= Stuart Goetz =

American-born actor and music editor

Stuart Goetz is a Daytime Emmy Award winning film music editor best known for his music editing roles on The West Wing, The Vampire Diaries and Pretty Little Liars, among others.

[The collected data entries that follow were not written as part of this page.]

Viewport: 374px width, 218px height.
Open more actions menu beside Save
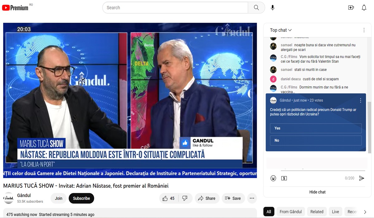point(252,198)
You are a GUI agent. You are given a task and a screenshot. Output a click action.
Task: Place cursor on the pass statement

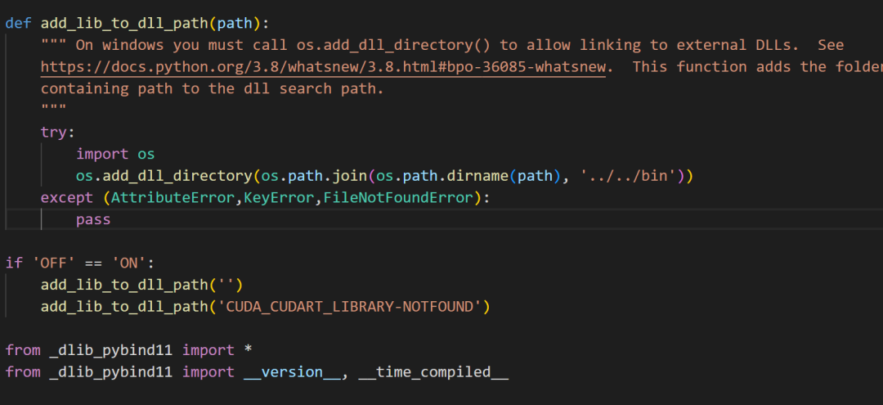click(x=93, y=219)
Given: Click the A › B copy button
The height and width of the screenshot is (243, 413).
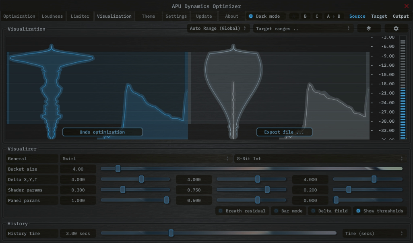Looking at the screenshot, I should click(333, 16).
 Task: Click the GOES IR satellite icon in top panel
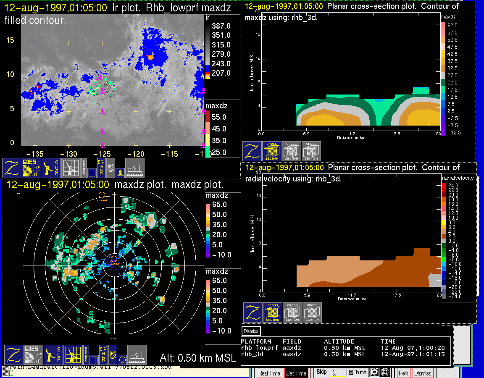pos(32,168)
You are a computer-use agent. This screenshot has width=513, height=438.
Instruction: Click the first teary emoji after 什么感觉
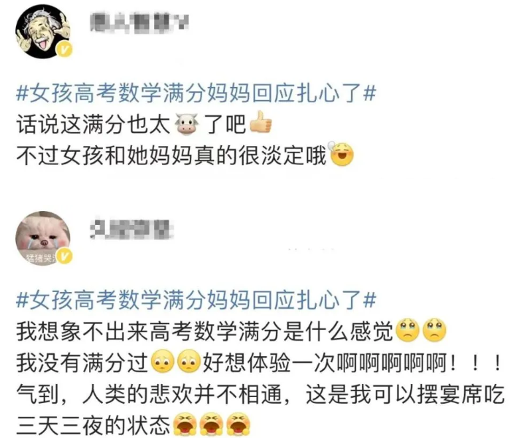pyautogui.click(x=407, y=330)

Prior to his music editing career, Goetz was a stage actor, appearing on Broadway in the musicals Mame, Oliver!, and Ben Franklin in Paris throughout the mid to late-1960s. Making the transition to television in the early-1970s, Goetz is perhaps most known for his role as "Charlie" in the 1973 The Brady Bunch episode, "The Subject Was Noses" (the infamous "oh, my nose!" episode, in which Marcia is struck on the nose with a football). In 1976, Goetz recorded a single for Curb Records, "(I'm a Song) Sing Me," which was co-written by Neil Sedaka.

His best-known film role was in the drive-in movie, The Van, starring alongside Danny DeVito. Goetz played the lead role of Bobby, a teenager who buys a customized 1976 Dodge van with his college savings so he can use it to pick up women.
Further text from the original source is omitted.